So much for a sleepy August. Lotsa book buzz, including these tidbits…
• Mark Sundeen heeds the Call of the Wild for Believer magazine. “I parked at the visitor’s center of Jack London State Historic Park, awaiting the arrival of America’s — and the world’s — preeminent Jack London impersonator.
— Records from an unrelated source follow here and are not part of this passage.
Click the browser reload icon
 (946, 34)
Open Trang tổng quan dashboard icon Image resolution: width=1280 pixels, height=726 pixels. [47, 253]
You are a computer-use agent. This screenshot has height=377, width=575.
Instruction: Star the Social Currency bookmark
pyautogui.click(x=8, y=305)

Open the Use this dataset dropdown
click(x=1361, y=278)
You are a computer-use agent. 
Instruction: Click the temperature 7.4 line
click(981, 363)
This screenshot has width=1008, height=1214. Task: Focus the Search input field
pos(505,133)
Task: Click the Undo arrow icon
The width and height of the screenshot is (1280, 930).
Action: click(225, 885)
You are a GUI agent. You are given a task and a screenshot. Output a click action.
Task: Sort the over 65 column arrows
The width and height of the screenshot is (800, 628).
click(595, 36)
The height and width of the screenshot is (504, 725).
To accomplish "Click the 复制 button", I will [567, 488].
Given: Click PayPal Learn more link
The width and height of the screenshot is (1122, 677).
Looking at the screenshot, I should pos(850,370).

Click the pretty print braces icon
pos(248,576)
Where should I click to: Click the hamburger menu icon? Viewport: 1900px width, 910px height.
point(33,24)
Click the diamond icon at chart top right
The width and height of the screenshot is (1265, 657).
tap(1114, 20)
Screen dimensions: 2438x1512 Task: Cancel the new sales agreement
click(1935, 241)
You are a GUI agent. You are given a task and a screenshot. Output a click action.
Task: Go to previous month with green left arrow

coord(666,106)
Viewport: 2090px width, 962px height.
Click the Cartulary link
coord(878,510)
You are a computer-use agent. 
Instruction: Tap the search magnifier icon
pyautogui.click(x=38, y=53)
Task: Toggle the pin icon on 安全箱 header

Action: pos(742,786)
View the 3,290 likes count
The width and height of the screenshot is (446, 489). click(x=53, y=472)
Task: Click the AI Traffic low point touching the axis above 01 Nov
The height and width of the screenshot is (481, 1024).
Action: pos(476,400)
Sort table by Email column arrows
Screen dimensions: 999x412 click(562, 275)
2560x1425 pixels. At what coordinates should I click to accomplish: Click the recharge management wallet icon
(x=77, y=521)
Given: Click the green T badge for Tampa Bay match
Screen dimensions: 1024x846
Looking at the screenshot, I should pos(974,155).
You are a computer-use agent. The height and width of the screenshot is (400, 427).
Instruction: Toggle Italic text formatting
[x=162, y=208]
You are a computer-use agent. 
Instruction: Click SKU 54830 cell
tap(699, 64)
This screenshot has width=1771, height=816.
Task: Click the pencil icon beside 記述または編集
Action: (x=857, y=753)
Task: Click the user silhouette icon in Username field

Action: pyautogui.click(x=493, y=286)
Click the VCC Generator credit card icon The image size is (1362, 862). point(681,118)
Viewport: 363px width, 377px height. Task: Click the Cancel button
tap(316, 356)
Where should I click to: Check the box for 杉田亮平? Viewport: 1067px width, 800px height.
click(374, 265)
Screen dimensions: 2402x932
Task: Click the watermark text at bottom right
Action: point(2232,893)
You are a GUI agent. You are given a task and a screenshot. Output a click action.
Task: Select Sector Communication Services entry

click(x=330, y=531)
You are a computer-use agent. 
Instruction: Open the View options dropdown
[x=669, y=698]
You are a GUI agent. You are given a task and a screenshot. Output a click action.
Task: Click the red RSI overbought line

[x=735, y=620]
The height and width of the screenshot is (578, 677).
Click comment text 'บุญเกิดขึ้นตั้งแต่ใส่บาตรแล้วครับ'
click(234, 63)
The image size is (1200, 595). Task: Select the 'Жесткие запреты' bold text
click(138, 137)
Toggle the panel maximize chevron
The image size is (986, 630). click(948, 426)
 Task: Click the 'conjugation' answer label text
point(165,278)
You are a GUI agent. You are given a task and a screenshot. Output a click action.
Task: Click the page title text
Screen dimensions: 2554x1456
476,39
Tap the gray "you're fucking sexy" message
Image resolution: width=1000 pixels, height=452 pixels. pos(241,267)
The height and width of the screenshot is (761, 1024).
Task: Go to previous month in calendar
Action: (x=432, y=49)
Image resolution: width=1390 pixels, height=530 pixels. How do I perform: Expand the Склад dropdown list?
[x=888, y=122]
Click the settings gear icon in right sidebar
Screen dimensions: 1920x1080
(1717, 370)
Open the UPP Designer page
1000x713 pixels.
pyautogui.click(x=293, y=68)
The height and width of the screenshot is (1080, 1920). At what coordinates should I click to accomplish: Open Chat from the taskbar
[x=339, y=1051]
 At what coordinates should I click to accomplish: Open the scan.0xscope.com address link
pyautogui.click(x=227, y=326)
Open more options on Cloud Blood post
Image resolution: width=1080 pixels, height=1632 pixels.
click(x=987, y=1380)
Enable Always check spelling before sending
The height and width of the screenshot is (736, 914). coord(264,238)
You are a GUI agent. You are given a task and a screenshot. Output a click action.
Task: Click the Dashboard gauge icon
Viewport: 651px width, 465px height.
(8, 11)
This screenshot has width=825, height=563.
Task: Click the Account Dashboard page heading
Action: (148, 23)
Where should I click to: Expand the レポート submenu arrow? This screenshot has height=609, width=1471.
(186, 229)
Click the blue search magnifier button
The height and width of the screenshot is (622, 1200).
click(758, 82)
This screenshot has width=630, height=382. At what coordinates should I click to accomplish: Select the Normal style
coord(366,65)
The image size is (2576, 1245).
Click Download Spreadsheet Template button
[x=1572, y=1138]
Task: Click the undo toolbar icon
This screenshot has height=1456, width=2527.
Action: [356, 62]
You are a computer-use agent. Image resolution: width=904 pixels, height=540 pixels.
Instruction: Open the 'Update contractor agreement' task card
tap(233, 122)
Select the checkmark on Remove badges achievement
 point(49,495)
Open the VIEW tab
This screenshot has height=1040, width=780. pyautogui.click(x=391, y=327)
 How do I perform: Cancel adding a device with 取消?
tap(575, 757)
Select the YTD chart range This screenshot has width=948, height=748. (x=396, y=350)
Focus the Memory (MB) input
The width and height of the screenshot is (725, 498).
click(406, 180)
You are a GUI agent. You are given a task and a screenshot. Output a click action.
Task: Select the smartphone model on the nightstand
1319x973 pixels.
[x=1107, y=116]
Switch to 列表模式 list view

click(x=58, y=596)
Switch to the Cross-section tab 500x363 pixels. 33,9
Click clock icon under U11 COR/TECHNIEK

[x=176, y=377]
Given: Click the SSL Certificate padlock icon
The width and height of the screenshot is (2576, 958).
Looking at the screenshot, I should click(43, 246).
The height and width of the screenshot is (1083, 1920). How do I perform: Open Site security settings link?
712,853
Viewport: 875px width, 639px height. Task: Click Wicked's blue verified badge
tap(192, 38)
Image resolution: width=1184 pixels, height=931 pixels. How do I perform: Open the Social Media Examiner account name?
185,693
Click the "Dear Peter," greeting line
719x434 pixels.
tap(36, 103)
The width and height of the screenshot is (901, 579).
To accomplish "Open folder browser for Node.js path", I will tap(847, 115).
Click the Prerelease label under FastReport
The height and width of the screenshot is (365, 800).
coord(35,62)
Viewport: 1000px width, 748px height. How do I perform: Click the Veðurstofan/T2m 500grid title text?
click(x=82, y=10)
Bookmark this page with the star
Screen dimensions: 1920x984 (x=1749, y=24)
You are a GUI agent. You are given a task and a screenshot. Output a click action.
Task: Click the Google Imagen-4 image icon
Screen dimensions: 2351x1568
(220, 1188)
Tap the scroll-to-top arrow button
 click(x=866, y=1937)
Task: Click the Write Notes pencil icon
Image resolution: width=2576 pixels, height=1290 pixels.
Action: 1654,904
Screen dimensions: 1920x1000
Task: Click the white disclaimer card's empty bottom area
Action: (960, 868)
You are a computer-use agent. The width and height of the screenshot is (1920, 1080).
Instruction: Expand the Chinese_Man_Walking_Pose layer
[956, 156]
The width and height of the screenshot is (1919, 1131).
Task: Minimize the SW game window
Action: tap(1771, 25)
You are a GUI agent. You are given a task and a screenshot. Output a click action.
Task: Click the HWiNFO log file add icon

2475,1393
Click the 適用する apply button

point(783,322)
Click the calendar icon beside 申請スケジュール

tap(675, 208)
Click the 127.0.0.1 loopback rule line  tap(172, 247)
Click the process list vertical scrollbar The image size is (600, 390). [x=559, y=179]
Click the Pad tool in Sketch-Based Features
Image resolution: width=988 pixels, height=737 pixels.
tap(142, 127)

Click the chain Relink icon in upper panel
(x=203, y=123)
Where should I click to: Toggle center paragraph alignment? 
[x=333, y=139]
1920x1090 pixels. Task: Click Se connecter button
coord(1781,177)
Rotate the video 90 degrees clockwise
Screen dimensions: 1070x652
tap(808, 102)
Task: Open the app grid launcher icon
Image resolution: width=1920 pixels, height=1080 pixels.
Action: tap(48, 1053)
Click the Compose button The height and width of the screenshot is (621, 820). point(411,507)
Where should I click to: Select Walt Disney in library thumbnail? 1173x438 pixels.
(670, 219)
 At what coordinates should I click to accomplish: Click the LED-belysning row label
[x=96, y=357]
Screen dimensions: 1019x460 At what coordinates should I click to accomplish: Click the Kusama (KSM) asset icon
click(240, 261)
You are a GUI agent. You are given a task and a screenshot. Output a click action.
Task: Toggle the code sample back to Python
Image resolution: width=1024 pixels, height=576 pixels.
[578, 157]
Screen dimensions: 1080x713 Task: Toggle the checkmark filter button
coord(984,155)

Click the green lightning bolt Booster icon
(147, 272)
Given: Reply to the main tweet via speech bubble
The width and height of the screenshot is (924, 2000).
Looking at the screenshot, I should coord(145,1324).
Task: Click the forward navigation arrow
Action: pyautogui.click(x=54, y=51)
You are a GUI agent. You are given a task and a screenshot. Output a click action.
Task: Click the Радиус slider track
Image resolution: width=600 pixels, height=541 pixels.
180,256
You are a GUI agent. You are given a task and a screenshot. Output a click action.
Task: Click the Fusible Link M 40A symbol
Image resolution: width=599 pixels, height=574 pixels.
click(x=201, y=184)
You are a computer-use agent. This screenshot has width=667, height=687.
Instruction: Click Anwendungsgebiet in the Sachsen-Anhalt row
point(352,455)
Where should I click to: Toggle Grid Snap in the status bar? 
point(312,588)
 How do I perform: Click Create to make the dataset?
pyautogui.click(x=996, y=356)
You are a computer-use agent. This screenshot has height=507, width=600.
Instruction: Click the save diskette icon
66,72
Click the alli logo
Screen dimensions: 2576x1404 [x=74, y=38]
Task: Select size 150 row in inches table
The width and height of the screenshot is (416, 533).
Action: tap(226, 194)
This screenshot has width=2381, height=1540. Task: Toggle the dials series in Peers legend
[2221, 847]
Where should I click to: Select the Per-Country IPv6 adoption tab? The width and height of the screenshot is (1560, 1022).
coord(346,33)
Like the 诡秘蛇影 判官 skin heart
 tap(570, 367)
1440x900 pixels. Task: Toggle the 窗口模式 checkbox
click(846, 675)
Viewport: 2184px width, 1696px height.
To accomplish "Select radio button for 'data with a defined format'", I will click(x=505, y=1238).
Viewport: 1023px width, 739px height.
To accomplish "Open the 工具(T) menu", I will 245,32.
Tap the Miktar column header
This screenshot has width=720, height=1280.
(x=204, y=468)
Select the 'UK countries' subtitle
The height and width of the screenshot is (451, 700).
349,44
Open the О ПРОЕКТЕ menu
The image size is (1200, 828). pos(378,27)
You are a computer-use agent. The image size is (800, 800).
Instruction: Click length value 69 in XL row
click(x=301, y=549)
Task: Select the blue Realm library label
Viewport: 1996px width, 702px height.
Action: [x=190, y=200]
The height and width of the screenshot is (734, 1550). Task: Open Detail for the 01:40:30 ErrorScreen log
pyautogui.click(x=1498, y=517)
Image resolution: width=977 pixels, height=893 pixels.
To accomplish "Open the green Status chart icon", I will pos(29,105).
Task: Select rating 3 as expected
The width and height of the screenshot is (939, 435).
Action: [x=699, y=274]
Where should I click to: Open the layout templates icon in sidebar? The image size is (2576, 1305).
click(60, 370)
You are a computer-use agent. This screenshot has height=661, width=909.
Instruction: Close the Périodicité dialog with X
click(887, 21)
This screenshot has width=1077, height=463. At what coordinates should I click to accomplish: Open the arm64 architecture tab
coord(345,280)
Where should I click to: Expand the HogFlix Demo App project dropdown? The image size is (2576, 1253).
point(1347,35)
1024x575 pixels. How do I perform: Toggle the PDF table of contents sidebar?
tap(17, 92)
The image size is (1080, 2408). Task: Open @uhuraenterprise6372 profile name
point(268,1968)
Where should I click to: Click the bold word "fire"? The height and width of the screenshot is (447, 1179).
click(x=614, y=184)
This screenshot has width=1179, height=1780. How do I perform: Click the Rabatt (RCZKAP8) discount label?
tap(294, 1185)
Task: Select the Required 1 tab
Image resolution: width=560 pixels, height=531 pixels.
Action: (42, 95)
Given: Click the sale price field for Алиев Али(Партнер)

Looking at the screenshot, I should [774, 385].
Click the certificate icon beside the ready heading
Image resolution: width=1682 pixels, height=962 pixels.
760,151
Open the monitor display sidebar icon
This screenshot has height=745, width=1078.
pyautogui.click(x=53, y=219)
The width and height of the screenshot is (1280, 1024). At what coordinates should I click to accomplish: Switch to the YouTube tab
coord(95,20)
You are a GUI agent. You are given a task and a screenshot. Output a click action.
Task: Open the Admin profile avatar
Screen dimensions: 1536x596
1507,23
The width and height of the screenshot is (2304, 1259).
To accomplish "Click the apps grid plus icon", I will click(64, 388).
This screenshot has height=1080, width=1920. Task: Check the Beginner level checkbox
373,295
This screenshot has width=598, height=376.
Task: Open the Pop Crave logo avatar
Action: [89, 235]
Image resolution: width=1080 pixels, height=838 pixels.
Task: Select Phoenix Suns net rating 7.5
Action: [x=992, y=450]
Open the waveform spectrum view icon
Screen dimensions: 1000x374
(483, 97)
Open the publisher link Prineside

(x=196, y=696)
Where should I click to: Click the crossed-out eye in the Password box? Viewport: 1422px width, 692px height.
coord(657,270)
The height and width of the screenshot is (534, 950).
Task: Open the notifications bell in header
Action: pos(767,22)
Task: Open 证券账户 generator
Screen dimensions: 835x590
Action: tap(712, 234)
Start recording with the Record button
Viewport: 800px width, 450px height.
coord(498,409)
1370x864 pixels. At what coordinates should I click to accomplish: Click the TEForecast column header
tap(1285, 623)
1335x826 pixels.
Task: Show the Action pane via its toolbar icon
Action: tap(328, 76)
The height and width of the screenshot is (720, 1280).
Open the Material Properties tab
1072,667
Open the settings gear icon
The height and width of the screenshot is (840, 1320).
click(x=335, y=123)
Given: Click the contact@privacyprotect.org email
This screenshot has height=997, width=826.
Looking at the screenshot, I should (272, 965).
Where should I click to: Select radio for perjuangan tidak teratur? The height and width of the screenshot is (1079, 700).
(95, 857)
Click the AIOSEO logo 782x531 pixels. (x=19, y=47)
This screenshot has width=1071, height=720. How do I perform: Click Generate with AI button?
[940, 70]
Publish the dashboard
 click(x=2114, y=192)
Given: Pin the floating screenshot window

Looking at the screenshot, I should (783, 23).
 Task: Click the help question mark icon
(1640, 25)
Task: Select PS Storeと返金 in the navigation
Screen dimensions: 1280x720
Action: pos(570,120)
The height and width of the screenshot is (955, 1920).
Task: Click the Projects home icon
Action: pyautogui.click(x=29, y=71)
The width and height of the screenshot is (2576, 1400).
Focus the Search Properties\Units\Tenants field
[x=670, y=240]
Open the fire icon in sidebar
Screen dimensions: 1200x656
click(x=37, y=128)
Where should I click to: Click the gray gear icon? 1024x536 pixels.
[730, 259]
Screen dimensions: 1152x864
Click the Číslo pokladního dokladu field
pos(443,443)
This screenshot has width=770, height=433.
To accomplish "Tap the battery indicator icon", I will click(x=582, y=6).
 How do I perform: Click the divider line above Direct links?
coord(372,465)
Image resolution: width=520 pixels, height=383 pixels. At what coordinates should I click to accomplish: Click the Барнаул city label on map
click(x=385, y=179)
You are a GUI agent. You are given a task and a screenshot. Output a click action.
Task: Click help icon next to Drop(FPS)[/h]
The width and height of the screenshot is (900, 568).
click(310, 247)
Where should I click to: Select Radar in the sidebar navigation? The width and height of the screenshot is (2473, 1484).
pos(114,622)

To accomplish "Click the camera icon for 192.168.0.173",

We’d been telephoning and exchanging emails for six months, and I’d finally flown to San Francisco, rented a car, and driven up to Sonoma County, site of London’s Beauty Ranch and the place where in 1916 the author succumbed to a life of smoking, drinking, and hard living — and died at age forty.”
• LA Times writer Josh Getlin explores Amy Wilentz’ California and notes, “Wilentz, for her part, isn’t fleeing on the next red-eye. ‘I’ve never really stayed in the place I’ve written about,’ she says. ‘Usually it’s a book and a kiss goodbye. But I’m not going anywhere. This is my home now.’”
• Gotta love this Q & A with compulsive storyteller Derek Powazek.
• AftertheMFA chats with The Yellow-Lighted Bookshop author Lewis Buzbee.
• Al Gore tells Marin County the Inconvenient Truth. Pix here.
• OC Weekly writer Nick Schou writes a book about Gary Webb, the former San Jose Mercury News reporter who claimed a CIA-Contra link to the American crack epidemic and later committed suicide. It’s called Kill the Messenger.
• Cory Doctorow points to Book Mooch, a new book swapping service.
• In The Chicago Sun-Times: Authors who stalk Oprah and her dad’s barbershop, too.